While economists and businesses work to arrive at a complete picture of the likely chaos the virus will cause, businesses need to act quickly and decisively. There are several questions they need to be answered:

  • How long will their current inventories (of components and products manufactured in China) last?
  • Which are the production units, warehouses and distribution centers that need to be closed to contain the risk?
  • What are the alternatives available to businesses?
  • Where can they shift sourcing to? How quickly?
  • Where can they move their productions to? Who will they need to partner?
  • Where can the new warehouses/distribution centers come up while minimizing vulnerability to the virus?
  • How can they, practically overnight, re-shape their logistics and operations?
  • What will be the impact of the corona virus on bottom lines, market share and employee wellbeing?
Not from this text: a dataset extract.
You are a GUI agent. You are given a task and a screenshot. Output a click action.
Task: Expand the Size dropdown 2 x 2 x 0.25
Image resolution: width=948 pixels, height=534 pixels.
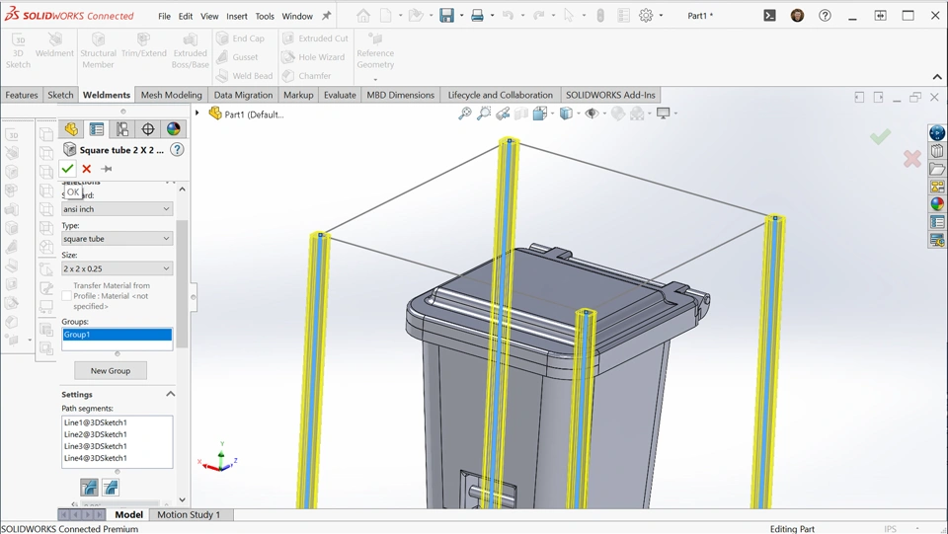(117, 268)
These are difficult questions to answer. Businesses are not equipped to respond to these extreme levels of disruption. They do not have models and analytical engines that can quickly predict, plan and act based on such “what if” scenarios—they just don’t know where alternate suppliers, production facilities and warehouses are located.

This episode of the epidemic brings into sharp focus the need to re-examine risk in supply chains. Today’s businesses need systems that know exactly where the second line (and even third line) of suppliers are located and have a finger on their production capabilities at all times; turn existing supply-centric models inside out; be flexible enough to switch to demand-centric models; design and build capabilities that allow the second/ third line of suppliers to access data and forecast demand in near real-time.

The central problem is that supply chains have become global and unimaginably complex. The solution is to build systems that can manage increasingly larger volumes of data that impact business and apply sophisticated statistical methods and analytical models to continuously reshape frontline operations, supplier choices, logistical options and production opportunities.